L’animation de la communauté est assurée par des permanences, temps forts, moments collectifs, petits déjeuners et repas partagés.

La gestion du site fonctionne avec un pilotage général et différents cercles de travail sur divers sujets, auxquels tous les voisins peuvent participer : aménagement d’espace, travail social, programmation culturelle… Les Conseils des Voisins, où chacun est convié, s’organisent tous les deux mois pour échanger sur les dernières évolutions du projet et partager les informations. Les trois organisations de pilotage suivent des réunions hebdomadaires pour rester réactives sur la gestion quotidienne.


10 > Transmettre l’expérience et inspirer ailleurs

Des dizaines d’expériences similaires développées en France.

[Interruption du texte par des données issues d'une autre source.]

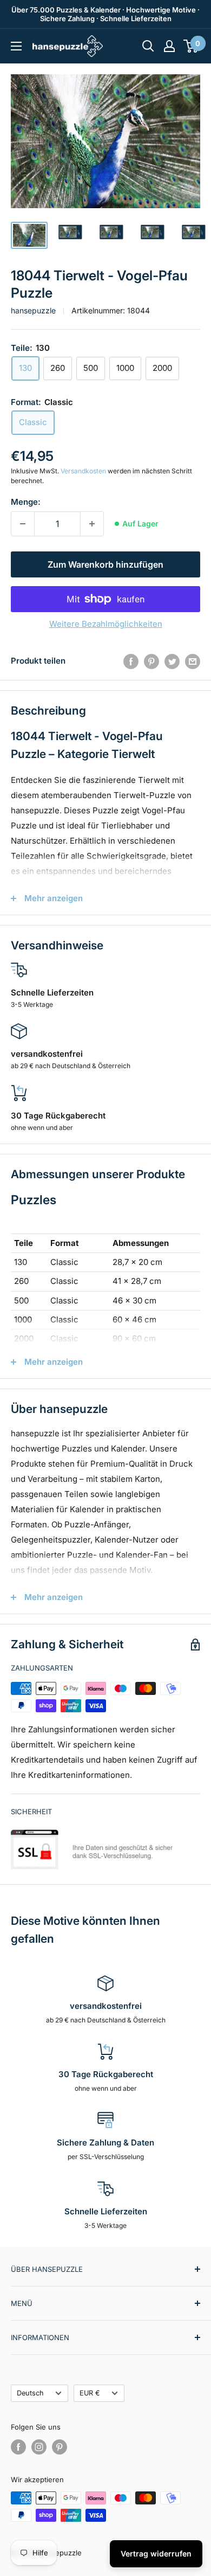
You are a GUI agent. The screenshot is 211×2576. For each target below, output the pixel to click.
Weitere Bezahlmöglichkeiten (105, 624)
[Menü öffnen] (16, 46)
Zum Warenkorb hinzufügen (105, 564)
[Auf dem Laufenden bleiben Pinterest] (59, 2447)
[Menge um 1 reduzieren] (22, 524)
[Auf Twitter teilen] (172, 661)
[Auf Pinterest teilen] (151, 661)
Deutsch (30, 2393)
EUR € (90, 2393)
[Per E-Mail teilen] (192, 661)
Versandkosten (83, 471)
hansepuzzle (33, 310)
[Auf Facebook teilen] (131, 661)
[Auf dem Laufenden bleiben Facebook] (18, 2447)
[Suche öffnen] (148, 46)
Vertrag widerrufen (156, 2553)
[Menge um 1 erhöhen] (92, 524)
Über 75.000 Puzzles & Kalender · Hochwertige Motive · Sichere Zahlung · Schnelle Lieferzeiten (105, 14)
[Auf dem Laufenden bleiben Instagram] (39, 2447)
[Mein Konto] (169, 46)
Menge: (26, 502)
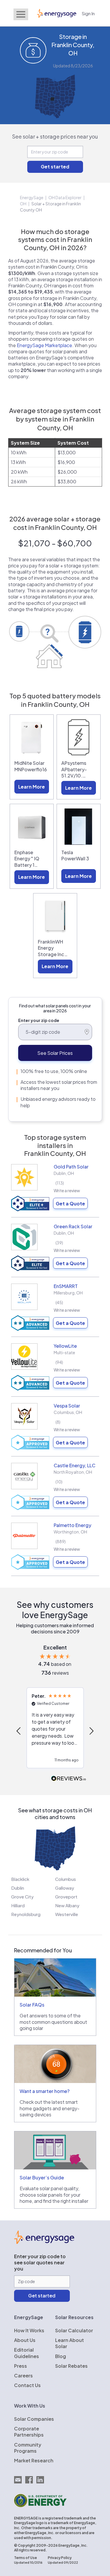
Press (20, 2366)
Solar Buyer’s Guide (42, 2177)
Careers (23, 2375)
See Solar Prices (55, 1053)
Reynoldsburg (25, 1914)
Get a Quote (70, 1203)
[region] (55, 1730)
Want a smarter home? (45, 2091)
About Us (24, 2340)
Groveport (66, 1896)
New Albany (67, 1905)
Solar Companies (34, 2419)
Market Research (33, 2460)
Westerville (66, 1914)
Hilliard (18, 1905)
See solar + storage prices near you (55, 136)
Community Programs (27, 2448)
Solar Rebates (71, 2366)
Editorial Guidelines (26, 2353)
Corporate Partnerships (29, 2431)
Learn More (31, 787)
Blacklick (20, 1879)
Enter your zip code (38, 1020)
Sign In (88, 13)
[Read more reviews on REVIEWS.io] (68, 1779)
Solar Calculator (74, 2330)
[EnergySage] (44, 2242)
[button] (19, 1731)
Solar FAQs (32, 2005)
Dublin (17, 1888)
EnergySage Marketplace (44, 345)
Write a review (67, 1190)
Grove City (22, 1896)
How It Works (29, 2330)
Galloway (64, 1888)
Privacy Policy (60, 2557)
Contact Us (27, 2385)
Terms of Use (25, 2557)
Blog (60, 2356)
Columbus (65, 1879)
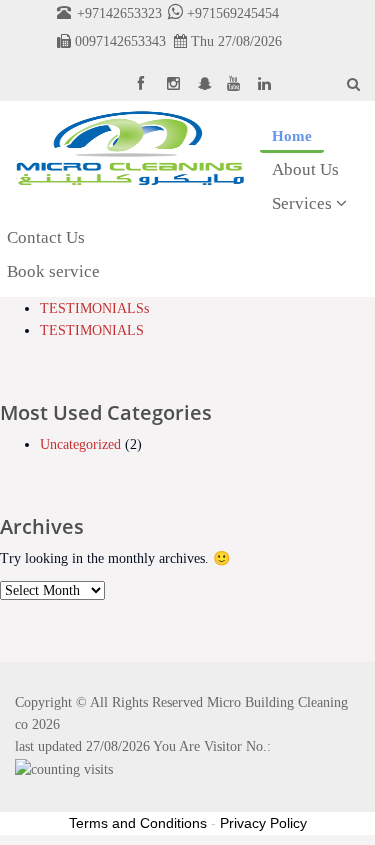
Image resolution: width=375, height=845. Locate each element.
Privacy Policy (263, 823)
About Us (305, 169)
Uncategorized (80, 444)
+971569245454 (231, 13)
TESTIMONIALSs (94, 308)
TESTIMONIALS (92, 330)
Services (304, 203)
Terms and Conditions (138, 823)
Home (292, 136)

L’expérience a rapidement démontré son intérêt pour ses usagers, mais aussi pour la société dans son ensemble de par les nombreuses externalités positives qu’elle génère. Une cinquantaine d’acteurs est venue à notre rencontre dans la volonté de développer ce type de projets dans des villes de 700 à 8,6 millions d’habitants en France, Belgique, Allemagne ou Etats-Unis. De plus, des centaines de sollicitations sont reçues pour des visites et demandes de participation à des conférences de la part d’acteurs publics et privés (Ted X, MIT, Urban Maestro, Open Design Afrika Festival, Ashoka Talks, Pavillon de l’Arsenal...).

Plusieurs distinctions récompensent l’expérience, comme l’exposition de la Biennale internationale d’architecture de Venise 2018 « Lieux Infinis », les trophées de l’économie sociale et solidaire décernés par la Ville de Paris ou le Palmarès des Jeunes Urbanistes.